The Ballet

The light collapsed with the weight of dusk
As we went to watch the ballet.
We only ever went that one time.
A special performance. In fact
I had never seen ballet before
Or since – it wasn’t me. But you,
You had. You loved it, lived it,
Regularly. It was a childhood dream.
However you had missed the chance;
Apparently “You have to start when you’re young”.
The opportunity had departed
Like a missed train. No second chances.

But I remember that night because
It was the first time I found a bad evening.
We had left the bedroom overturned,
Littered with arguments over nothing,
But your barbs were like arrows
Craving the sight of a Sebastian.

Suddenly you didn’t seem like you –
Or at least, not one that I knew.
It wasn’t. The first of many.
A temporary distance.
Your face clamped shut to barricade you in:
Your voice hidden as a pearl.
You described it as your mind becoming
Untrustworthy.

We arrived and entered the theatre
Quietly. It echoed like a church
Without the crosses. Hushed voices.
It was already not going well;
We were always late and lost.
We searched for our places in the dark,
Repeating our seat numbers
Like the combination to a safe,
Relaying up and down the aisle
As though hunting for lost keys,
Until the right row finally appeared –
We had somehow lost a letter from the alphabet.

We sat down.

The ballet teetered on the precipice.
The curtains quivered like lips
Of the Red Sea. We awaited a Moses.
I tried to pry open the silence
But every time I spoke, I saw you
Shrug away my words
Like they were only air.
The lights dimmed further.
The music opened floodgates.

Dancers poured out from the wings,
Spilling onto the stage in a torrent
Of song-spun pirouettes, soaring jumps,
Blurring into more than humans.
Their black feathered costumes combining
And undulating like returning birds.

The room rumbled with awe.
The air swelled with approval.
The audience reinforced grace.
And I didn’t understand a thing –
Nothing more than childlike-mesmerised;
Open mouthed, as though held
By a magician’s watch.
Occasionally I tried to whisper
Something meaningful, non-elevator.
Mostly I blinked forwards.

You understood like it was home.
Awakening gradually,
Eyes like sparked coals,
The dancers pulled you out from your depths
And lifted you up like one of them
To the surface on the tide of red velvet.
Your face beamed; sunflower joy;
Turning to find the sun
Just as you couldn’t imagine
That it would ever reappear.

Eventually the curtains closed
And I found your smile, resuscitated
Inside of some clothes
That you don’t usually wear.

Scars

We showed our scars for the first time
And shared the wounds like love letters,
Revealing some of the ways we were marked forever.
Our damaged bodies pulled through the years
Like scuffed toboggans, baring fading remnants
Of ageing hurt, the colour of fine red wine.

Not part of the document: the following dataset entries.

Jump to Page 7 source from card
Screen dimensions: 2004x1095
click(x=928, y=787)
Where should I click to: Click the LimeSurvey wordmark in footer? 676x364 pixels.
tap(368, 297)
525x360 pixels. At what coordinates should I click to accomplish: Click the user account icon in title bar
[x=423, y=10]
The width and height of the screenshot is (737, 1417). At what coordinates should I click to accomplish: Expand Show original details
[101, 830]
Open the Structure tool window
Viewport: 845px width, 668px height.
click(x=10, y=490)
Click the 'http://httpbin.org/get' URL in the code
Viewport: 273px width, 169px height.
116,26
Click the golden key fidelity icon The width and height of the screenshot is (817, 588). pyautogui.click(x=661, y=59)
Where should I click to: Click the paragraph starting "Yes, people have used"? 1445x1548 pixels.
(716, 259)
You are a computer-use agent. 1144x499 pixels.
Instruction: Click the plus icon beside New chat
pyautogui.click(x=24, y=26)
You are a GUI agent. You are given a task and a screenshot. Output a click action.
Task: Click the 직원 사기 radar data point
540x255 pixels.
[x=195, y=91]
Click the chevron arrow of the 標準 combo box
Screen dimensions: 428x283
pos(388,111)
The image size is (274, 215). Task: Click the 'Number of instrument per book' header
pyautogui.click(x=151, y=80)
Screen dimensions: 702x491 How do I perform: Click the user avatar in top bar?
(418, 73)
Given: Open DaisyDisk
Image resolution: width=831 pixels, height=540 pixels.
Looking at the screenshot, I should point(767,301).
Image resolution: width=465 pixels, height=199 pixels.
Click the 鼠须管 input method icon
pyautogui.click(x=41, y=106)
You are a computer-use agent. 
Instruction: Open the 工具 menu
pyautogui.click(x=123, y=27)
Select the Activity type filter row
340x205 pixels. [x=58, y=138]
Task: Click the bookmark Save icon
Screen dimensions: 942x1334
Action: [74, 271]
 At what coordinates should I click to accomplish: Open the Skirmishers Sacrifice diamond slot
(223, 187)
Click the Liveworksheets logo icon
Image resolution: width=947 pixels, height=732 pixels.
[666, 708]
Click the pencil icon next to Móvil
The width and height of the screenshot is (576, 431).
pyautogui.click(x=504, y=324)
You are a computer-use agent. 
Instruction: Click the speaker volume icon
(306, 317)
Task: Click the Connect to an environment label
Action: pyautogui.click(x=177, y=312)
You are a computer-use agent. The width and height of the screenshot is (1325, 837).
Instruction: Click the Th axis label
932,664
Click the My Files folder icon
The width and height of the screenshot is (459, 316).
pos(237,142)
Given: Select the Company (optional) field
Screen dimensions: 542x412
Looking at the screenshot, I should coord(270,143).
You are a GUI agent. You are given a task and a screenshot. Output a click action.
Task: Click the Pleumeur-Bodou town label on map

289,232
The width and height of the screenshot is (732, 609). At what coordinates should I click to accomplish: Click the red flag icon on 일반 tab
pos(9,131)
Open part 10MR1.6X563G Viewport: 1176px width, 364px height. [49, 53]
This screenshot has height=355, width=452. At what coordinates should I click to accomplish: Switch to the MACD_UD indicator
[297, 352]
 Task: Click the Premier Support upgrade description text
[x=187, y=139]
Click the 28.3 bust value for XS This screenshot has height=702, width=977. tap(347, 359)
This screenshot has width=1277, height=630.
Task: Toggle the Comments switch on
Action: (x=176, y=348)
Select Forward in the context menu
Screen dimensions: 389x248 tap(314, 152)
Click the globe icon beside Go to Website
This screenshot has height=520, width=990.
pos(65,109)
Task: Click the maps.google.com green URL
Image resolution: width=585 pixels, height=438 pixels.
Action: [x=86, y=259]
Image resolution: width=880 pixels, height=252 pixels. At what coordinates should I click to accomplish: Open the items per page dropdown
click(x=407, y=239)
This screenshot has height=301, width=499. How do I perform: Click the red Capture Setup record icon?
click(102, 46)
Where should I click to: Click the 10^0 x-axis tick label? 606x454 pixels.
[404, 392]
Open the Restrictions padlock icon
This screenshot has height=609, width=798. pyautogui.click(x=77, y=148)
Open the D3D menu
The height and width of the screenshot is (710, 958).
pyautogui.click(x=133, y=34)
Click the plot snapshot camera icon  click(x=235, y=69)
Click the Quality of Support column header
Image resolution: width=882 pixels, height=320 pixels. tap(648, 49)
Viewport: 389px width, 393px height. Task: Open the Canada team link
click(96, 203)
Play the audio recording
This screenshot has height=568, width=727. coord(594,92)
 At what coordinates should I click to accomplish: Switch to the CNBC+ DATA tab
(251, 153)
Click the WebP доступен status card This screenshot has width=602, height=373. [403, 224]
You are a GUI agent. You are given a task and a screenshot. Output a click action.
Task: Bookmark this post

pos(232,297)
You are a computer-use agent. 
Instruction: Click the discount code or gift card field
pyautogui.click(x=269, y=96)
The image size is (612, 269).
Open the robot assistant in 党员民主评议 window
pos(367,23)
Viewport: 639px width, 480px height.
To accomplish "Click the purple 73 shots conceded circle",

I went first. A cut through my cheek
That slits my face faintly with a sickle curve
Reaching in and around, playing hide and seek
In the allure of a sanctuary thorn bush.
My cheek flapping open like a new mouth.

You went next. A sunken bite mark arm:
The memory of mousetrap-dog jaw –
A small dog, you reassure me, no pit bull –
Just a colour-blind limb like a juicy bone.
A family pet, the size of your powerlessness.
The wound went deeper than mine

So I returned serve, my hand tentatively
Sliding further down my body
To pull up the bottom of my shirt
And expose a keyhole belly slit
And a young boy, curled under his bed
Like a foetal, dead caterpillar.
Wailing and dog-whimpering
With tremors and appendix aftershocks;
A body like a burst, useless organ.
But you reached out, touched it.
Read the raised, twitching belly scar like Braille.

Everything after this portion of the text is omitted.